## THE DATA
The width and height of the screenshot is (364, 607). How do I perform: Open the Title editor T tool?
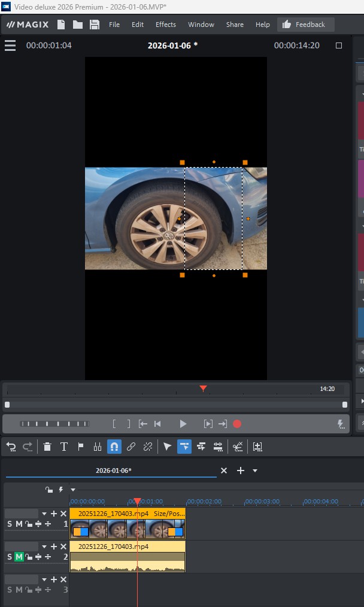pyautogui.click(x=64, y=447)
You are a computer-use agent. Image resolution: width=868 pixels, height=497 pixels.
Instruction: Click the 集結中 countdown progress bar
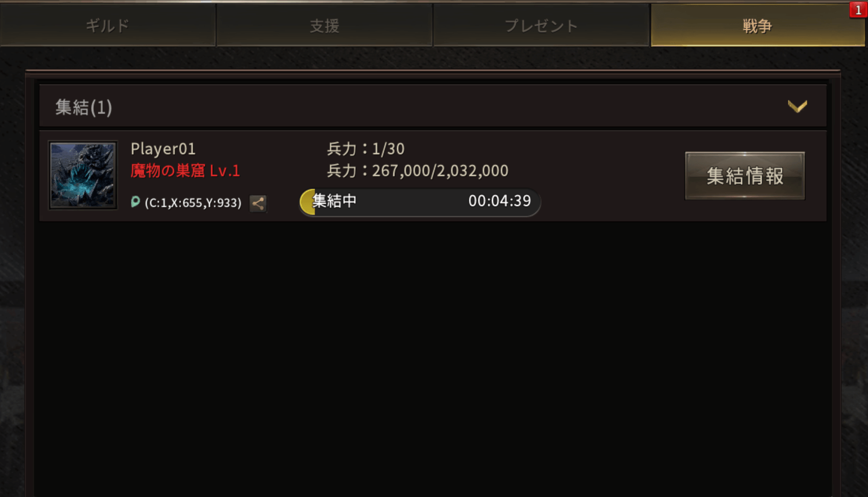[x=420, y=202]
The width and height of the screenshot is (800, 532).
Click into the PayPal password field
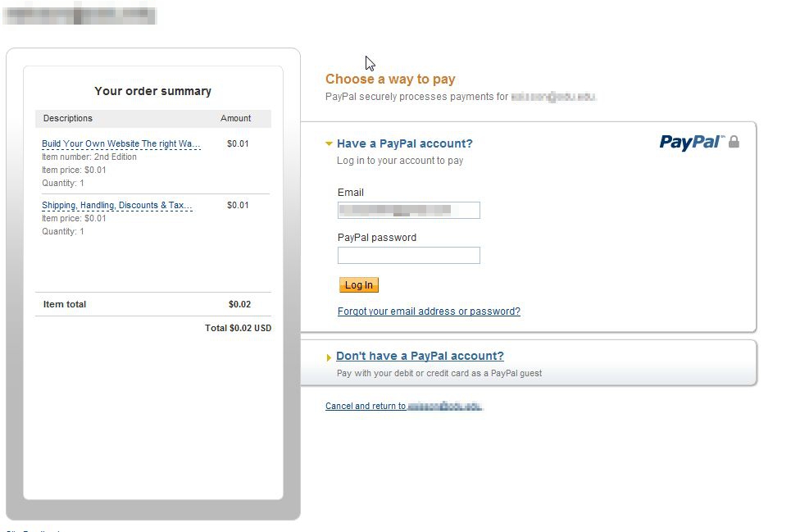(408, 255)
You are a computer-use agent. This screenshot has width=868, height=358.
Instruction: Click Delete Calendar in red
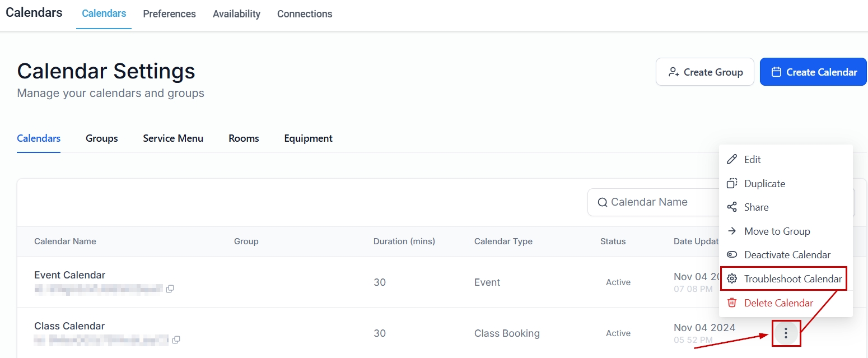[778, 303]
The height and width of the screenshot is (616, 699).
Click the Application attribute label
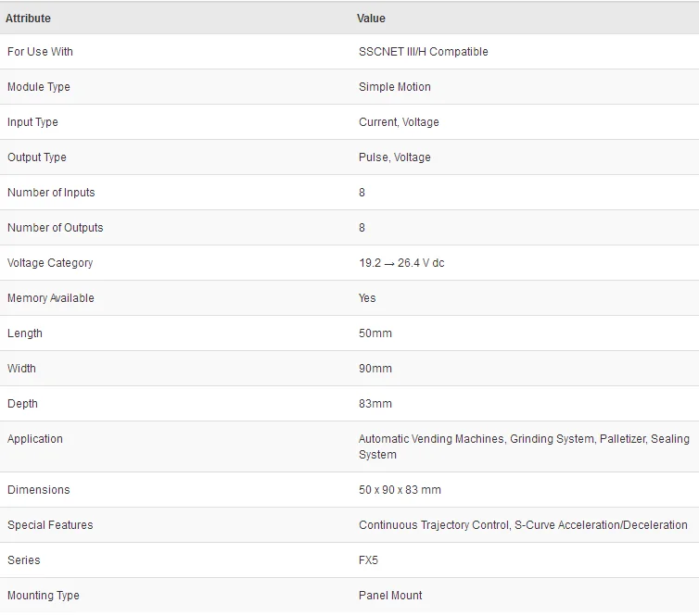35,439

* * *

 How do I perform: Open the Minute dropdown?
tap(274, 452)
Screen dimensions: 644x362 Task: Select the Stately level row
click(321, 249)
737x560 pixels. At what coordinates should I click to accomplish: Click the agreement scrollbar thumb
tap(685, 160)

## WHAT IS EXPECTED
Every line in the records above that contains the word "agent" should be copied out.

## WRITTEN RESPONSE
You are a computer-use agent. Image resolution: width=868 pixels, height=497 pixels.
You are a computer-use agent. This screenshot has width=868, height=358.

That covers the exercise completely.